Hard as it is to believe now as the Orioles are riding a seven game winning streak, just one month ago we were mostly all sitting around with the certainty that not only would closer Zach Britton be traded prior to the July 31 deadline, but that he absolutely must be traded in order to improve the health of the franchise in the long run.

As we know, despite reports of interest in Britton from teams including the Dodgers, Astros, and Indians, no trade was completed. At the time, reports indicated that the Orioles backed out of proposed deals due to medical information that they didn't like, but there has never been a thorough accounting of what the contours of those deals might have been, if they happened... until now.

FanRag's Jon Heyman reported on Thursday afternoon about some more of the details behind the Britton non-trade to the Astros. One big part of that is that a player who is known to have been included in the deal, and who was being offered to other teams as well, is third baseman Colin Moran.

The other big part is the players who are known not to have been included. According to Heyman, the Astros were not offering any of their players who are top 100 prospects in MLB. That's a list that includes outfielders Kyle Tucker and Derek Fisher, 19-year-old righties Forrest Whitley and Franklin Perez, and preseason top 20 pitching prospect Francis Martes.

High-A outfielder Yordan Alvarez, not a top 100 prospect, is also believed to have been off limits. So whoever else was involved with this trade and whoever it was that had the medical issue the Orioles didn't like, they weren't going to be landing someone who was a consensus top 100 prospect.
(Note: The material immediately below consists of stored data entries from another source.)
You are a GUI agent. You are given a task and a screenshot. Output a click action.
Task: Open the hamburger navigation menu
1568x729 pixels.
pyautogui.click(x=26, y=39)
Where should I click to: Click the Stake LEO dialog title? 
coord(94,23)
Moran, 24, happens to be the nephew of former Oriole B.J. Surhoff. That would have been an interesting side plot to the story. Moran has also been on the disabled list since a foul ball ricocheted directly off of his face in a game against the Orioles on July 22.

That injury made Moran one of the medical issues, although Heyman reports that a second player had a separate issue. He notes that while the Astros assumed that owner Peter Angelos killed the deal, Orioles people have contended the deal was never presented to Angelos.
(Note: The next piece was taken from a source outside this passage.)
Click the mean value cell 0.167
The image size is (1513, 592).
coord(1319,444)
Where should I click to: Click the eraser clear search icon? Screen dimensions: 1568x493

It is interesting to think about what might have been the ripple effects of making this trade. If the O's wanted Moran, that would sure seem to suggest that they were prepared to bump Manny Machado back over to shortstop. Instead, they turned their eyes to plugging the shortstop hole and ended up with Tim Beckham, who has a 1.057 OPS in his first month as an Oriole.
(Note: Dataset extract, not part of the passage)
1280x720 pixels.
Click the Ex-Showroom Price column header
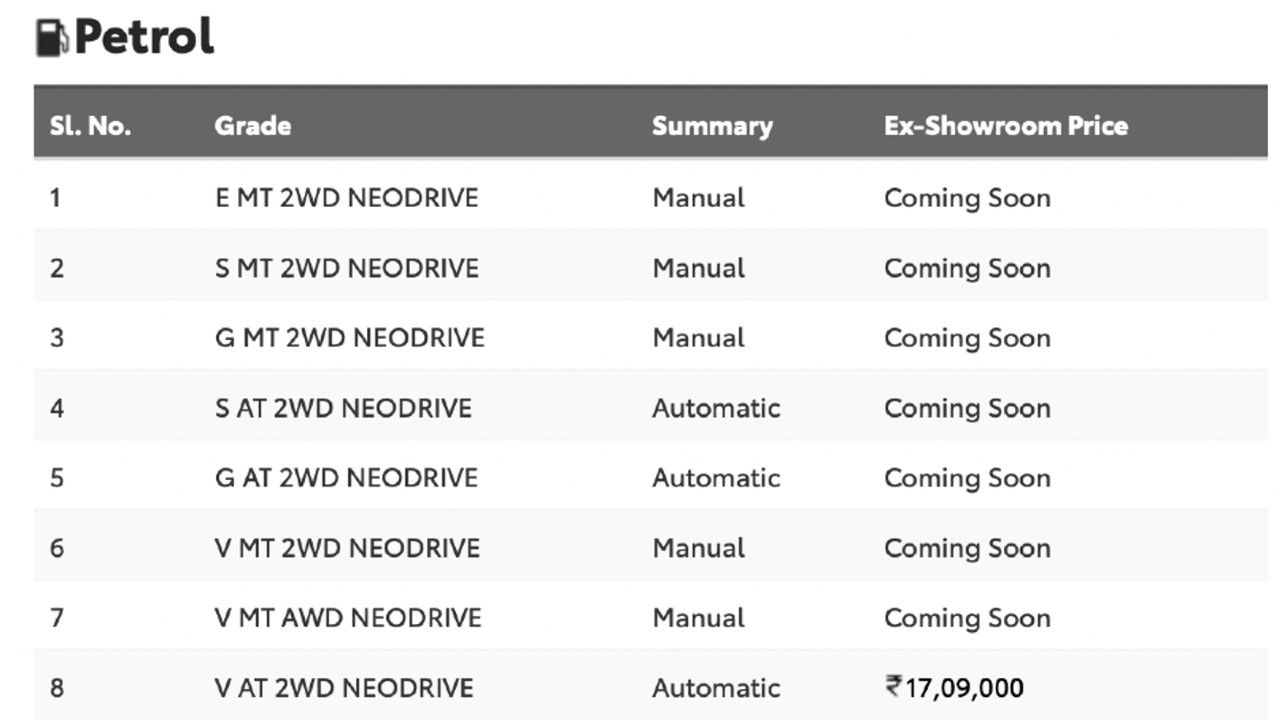pyautogui.click(x=1006, y=126)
Prospect lists aren't the gospel of who will and won't turn into productive or star major leaguers. Sometimes unheralded guys overcome the odds, as Trey Mancini, the Orioles eighth round pick in 2013, can attest. But for the most part, that pedigree that gets you on a prospect list is worth something.

If the Orioles weren't going to get anybody young and promising with that kind of pedigree, it's tough not to think, even without considering the Orioles 17-11 August record, that not making this trade was the best thing the O's could have done.

That's not to say that there was no risk for the O's in keeping Britton. The mystery knee swelling that we only recently learned about that has secretly been plaguing him on and off since 2014 could be a cause for concern.

A potential recurrence of the forearm issue that put him on the disabled list twice this year is certainly something to worry about as well. In general, it's clear most times that Britton pitches that this is not the unstoppable 2016 version of Britton, which is why it's no surprise his consecutive save streak has finally ended.

Britton has saved five games in August, two of which were one batter saves where he entered with two outs, men on base, and the O's having a 4+ run lead. I don't think you can say he's been indispensable, and there's still a possible $15+ million salary for next season waiting for him.

Those things could be problems for the Orioles in the future. But if they weren't going to get to add a top prospect to their system for trading him, what, really, was the point of it all? With the Orioles now trying to chase down a wild card game spot, I'm happy to still have Britton around.